This past fall I had the pleasure of working with Fr. Ron Lewinski at a couple of Forum institutes. Fr. Lewinski is a pastor and former director of the Office of Divine Worship in the Chicago Archdiocese. He was one of the early leaders in the catechumenate during its initial implementation in the 1970s and ’80s. Something he said about the Scrutinies impressed me, and I’d like to pursue the thought here further. The idea he presented was that the Scrutinies are about seeing something. They are a means of seeing sin in its true aspect, and seeing who Christ is for us. He is our liberator, and reigns over all.
Often enough, when people sin, they are not attempting to do something wicked. They are trying to attain some end which seems good, but they don’t see the full picture. They don’t see how pursuing it may engender other, negative consequences. The example he gave was of a man who took on extra work in order to get a promotion. His goal was to secure a better home for his family. His desire was for something good. But the time that his work took away from his daily life ultimately resulted in the break up of his family. He got his promotion, but at what a cost!
How Evil Works
This is often how evil works into our lives. We can all think of similar examples. Our striving after something we think is good can become something quite different, unless we see it rightly. Or sometimes we feel trapped; we can’t seem to move forward. We think the sinful or negative aspects of our lives are impossible to change. We don’t see how things could be different. Or, focused on our own needs, we don’t see that the needs of our neighbor also have a claim on us. Not only that—we may miss entirely the promise that responding to the needs of others will actually make our own lives better, freer, and more holy. We don’t see it. Giving without calculation looks like foolishness, a bad investment, when it really is the best use of our gifts.

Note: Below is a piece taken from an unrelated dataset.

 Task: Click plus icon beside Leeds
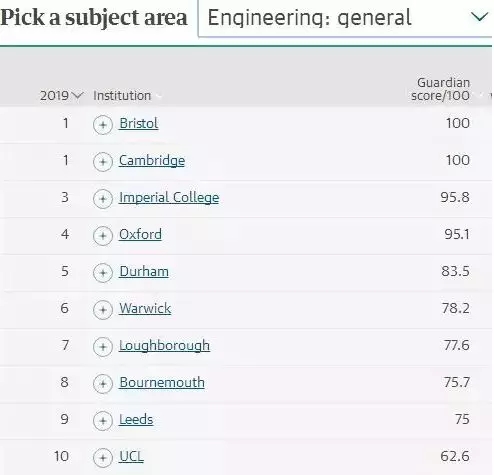pos(103,421)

How we see is important. And a Scrutiny is about seeing. When we see sin in its right aspect, we become free to choose something different, to step away from sin and into the light of Christ. When we call upon Jesus Christ to help us, all kinds of good things begin to happen.
The Scrutinies are therefore an exercise of sight and of letting the light in. They make an opening to new and better living. They open the eyes of our hearts and souls, so we can see what is truly good. The elect need to see how sin works in their own lives, in order to turn away from it, and walk into the light of Christ at Baptism.
The Worth of Repetition
I’d like to suggest two reasons why it is good that the Scrutinies are repeated (they are celebrated three times, unless some truly extraordinary circumstances prevent it). There are more than two reasons why the Scrutinies are repeated, of course—reasons from tradition and so on—but these two arise from the very nature of the human subject.

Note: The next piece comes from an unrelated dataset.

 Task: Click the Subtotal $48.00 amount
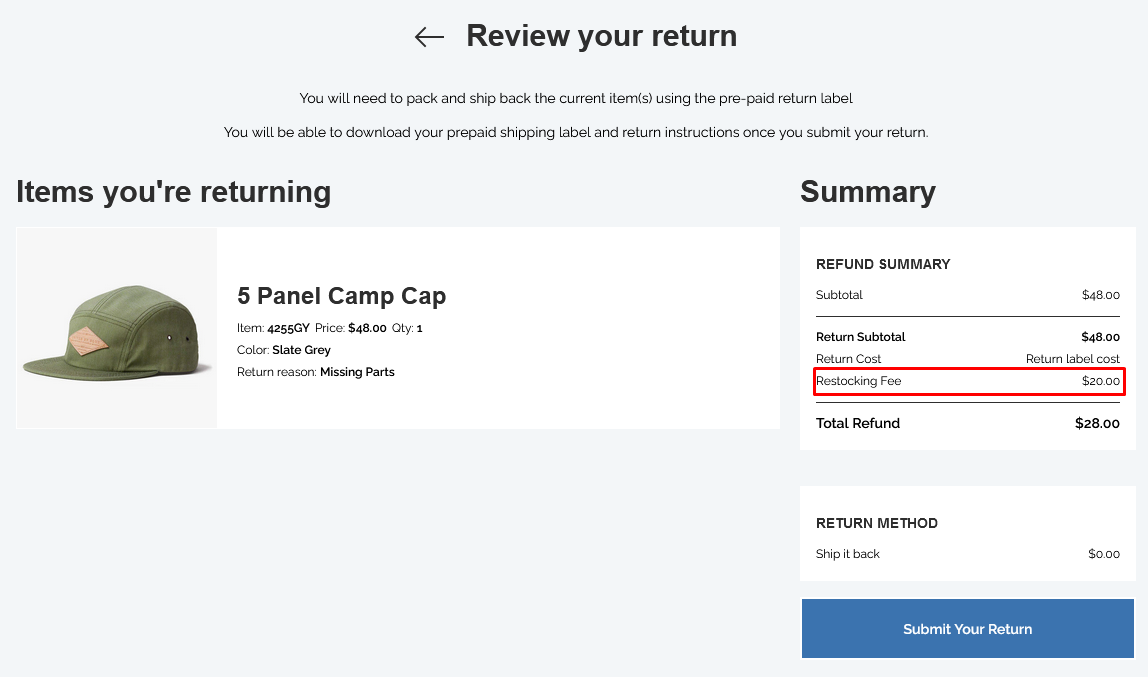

First, the Scrutinies need to be repeated because they are like an exercise. Only by doing them repeatedly do we get the hang of it. Spiritual therapy of this sort makes us stronger, just as physical exercise makes us strong in body. Scrutinies are a kind of exercise of the spirit. Discerning sin, and turning to receive God’s grace make us firmer in resolve, and strengthens our will for doing good.
Second, we repeat the Scrutinies because we don’t know how deep our trouble is until we start looking. We see more clearly, each time, that we still have a way to go. Recall the story of a healing in the eighth chapter of Saint Mark’s gospel. The evangelist tells of a blind man at Bethsaida whom Jesus heals, but the healing of his sight proceeds only in stages. Jesus puts saliva on his eyes, and lays hands on him, and asks him if he can see now. The man replies I can see people, but they look like trees, walking. (Mark 8:24). So Jesus lays his hands on him again, and only then does the healing become complete. It took more than one try.
How remarkable this episode of gradual healing is, for Mark. In the other stories Mark tells, things usually happen at lightening speed. His gospel uses the word immediately more than any other sacred author—thirty-four times! There is no waiting around in Mark’s gospel. But here it takes a second touch to free the man’s sight. A parable for us, indeed.
The Scrutinies—three of them—are experiences of the freeing touch of grace, which restores our sight, letting us see good and evil, sin and grace, as they really are. The Scrutinies are repeated so that we will learn to see well. Haste can short-circuit the process. We need to repeat the Scrutinies so that the elect will see sin and grace not just as shadows, trees walking, but in the contours of sharply defined people, places, and events.
The ritual and catechetical events of the initiation process prepare for the sacraments. But they also teach people the skills they will need for living as faithful disciples long after initiation. The goal of initiation is forming disciples who live the Christian life. Initiatory events are not left behind once they are over. Their echoes remain. Their pattern is retained in us, as the template for future experiences. They become part of ourselves as valuable ideas, worthy habits, learned responses, and treasured relationships that will be used and tested again and again in our ongoing human experience.
That is yet another reason why the Scrutinies must be celebrated well. Passionately. And with a clear sense of their purpose. The assembly too, year after year, has the benefit of these rites. The faithful do not receive a laying on of hands year after year—that is for the elect—but they too can pray for clearer sight. We all need it.